**TASK 1**. In the op-ed about Castro and U.S. trade, what is named as Castro's most persistent trait since he took power?
**TASK 2**. Reproduce the portion of the op-ed about Castro and U.S. trade that begins with the words containing "By Castro's reckoning, selling" and ends with "ask tough questions.".

:: QUOTED PASSAGE ::

A deadbeat dictator
FRANK CALZON
Fidel Castro's most persistent trait since assuming power in 1959 has been
anti-Americanism. Now he
says he wants to help American farmers and to trade with the United States.
By Castro's reckoning, selling grain and other commodities to Cuba will
greatly benefit American
farmers.
The American economy today is grappling with the Enron fiasco, which can
be attributed to the
company's manipulation of its fiscal data and the unwillingness of executive-branch
regulators and
Congressional policymakers to ask tough questions.
Congress must today ask whether profits from trade with Cuba aren't another
mirage and whether
American taxpayers won't take another hit if Castro's campaign to win credits
and export guarantees
succeeds.
Say what you will about the U.S. embargo, but one of its best-kept secrets
is that it has saved U.S.

:::
:: MATERIAL PROVIDED ::

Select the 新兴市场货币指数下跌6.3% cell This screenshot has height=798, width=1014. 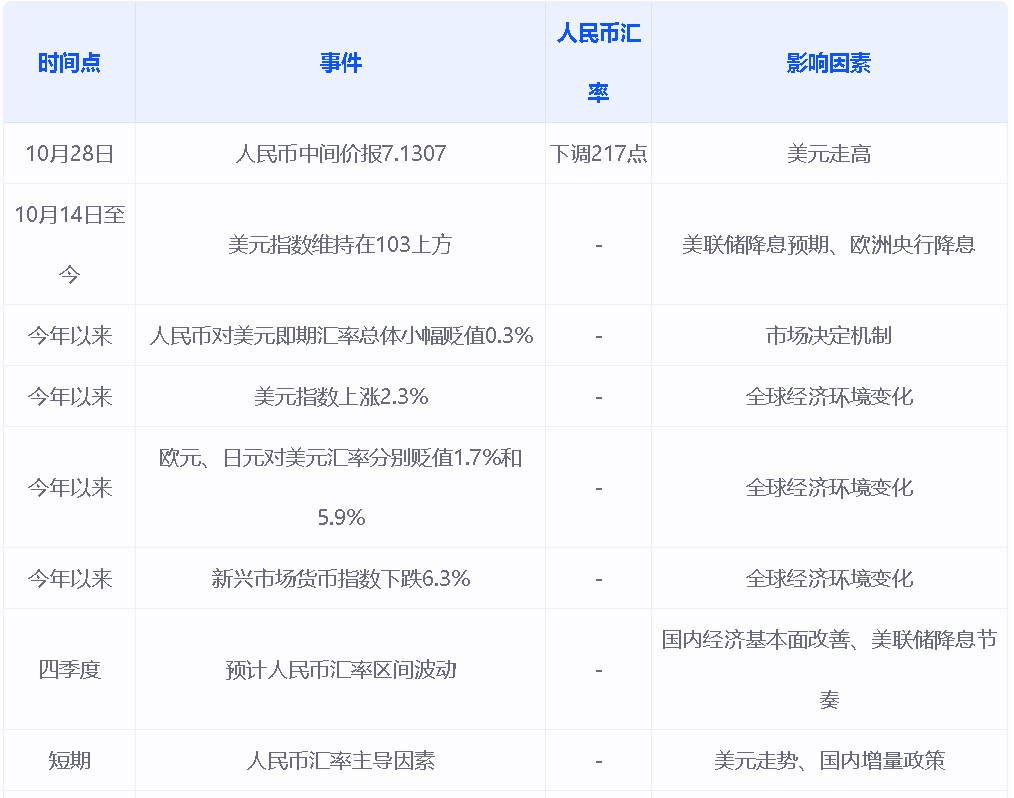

:::

**WRITTEN RESPONSE 1**. Anti-Americanism.

**WRITTEN RESPONSE 2**.
By Castro's reckoning, selling grain and other commodities to Cuba will
greatly benefit American
farmers.
The American economy today is grappling with the Enron fiasco, which can
be attributed to the
company's manipulation of its fiscal data and the unwillingness of executive-branch
regulators and
Congressional policymakers to ask tough questions.